Si torna in viaggio, la ruota non è ancora pronta, la ritirerà l’autista al ritorno. L’autista si pulisce le mani nello straccio sporco d’olio del furgone e così m’accorgo che anch’io ho le mani sporche di sangue; lo stesso straccio serve anche a me. Adesso sono sporco di olio di macchina.
La vecchietta ormai sa chi sono, e le battute su quanto è successo si intrecciano fra scherzi e risate. Io sono promosso padrino del neonato ed all’autista raccomandano di non accettare in futuro donne gestanti sul suo minibus.
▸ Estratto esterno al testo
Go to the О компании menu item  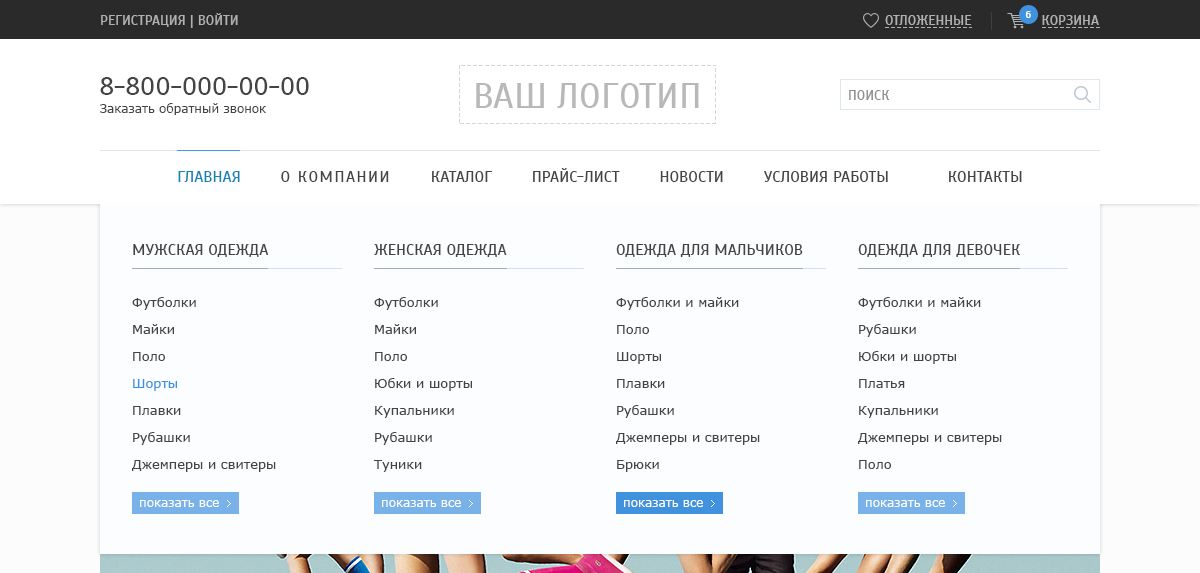pos(335,177)
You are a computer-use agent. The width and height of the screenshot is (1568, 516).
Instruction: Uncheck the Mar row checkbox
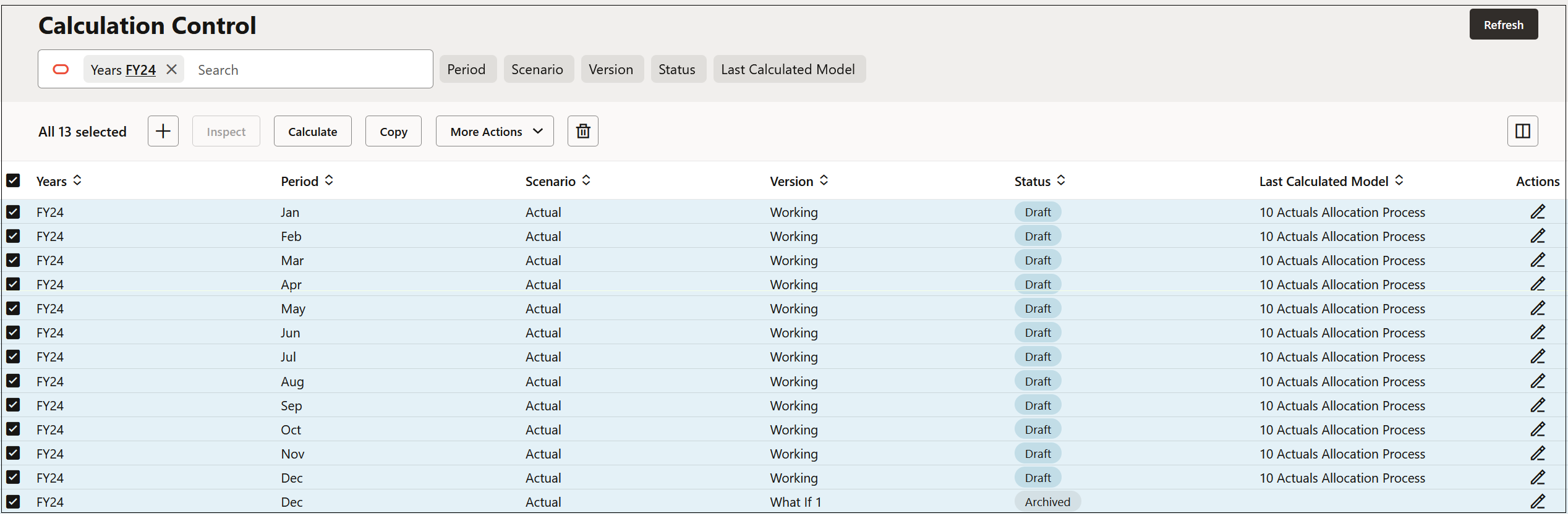coord(13,260)
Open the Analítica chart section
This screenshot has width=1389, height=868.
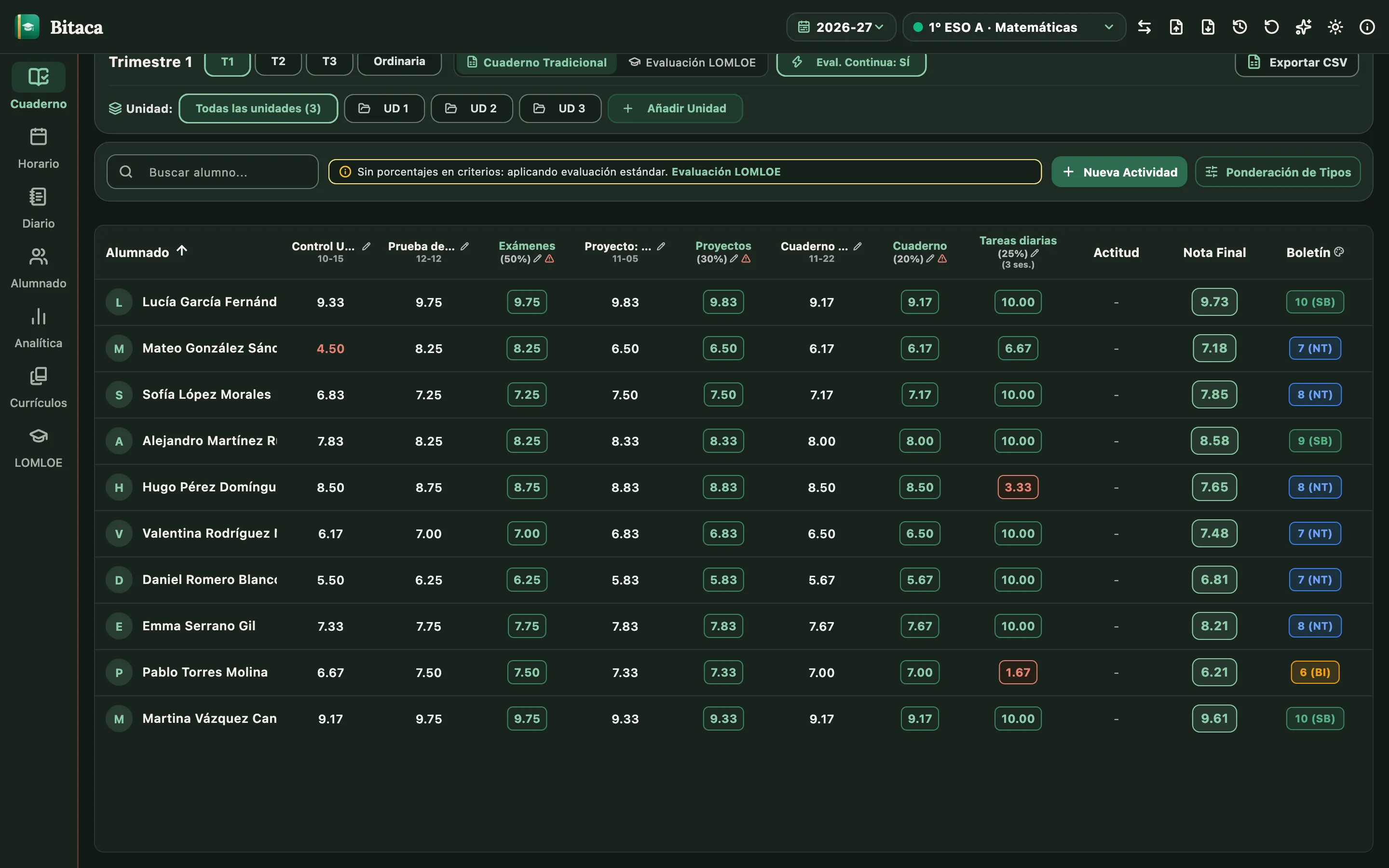[39, 327]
Ogni passeggero che scende saluta, come si fa tra vecchi amici. L’ambiente poco a poco si calma, il mini si svuota e il mio sguardo si perde nell’infinito della pampa ormai gialla per le gelate notturne.
È quasi mezzogiorno, sono ormai l’ultimo passeggero ed arrivo anch’io a destinazione. Scendo, saluto l’autista con un’ultima battuta e sorridendo ancora fra me e me per l’accaduto, ringrazio il Padre per ciò che mi permette di vivere.
Un saluto anche a voi, aspettando Pentecoste, aspettando la festa dell’arrivo dello Spirito che ci fa tutti fratelli. Quanto a me, aspetto solo la festa, perché lo Spirito l’ho già incontrato questa mattina nel minibus.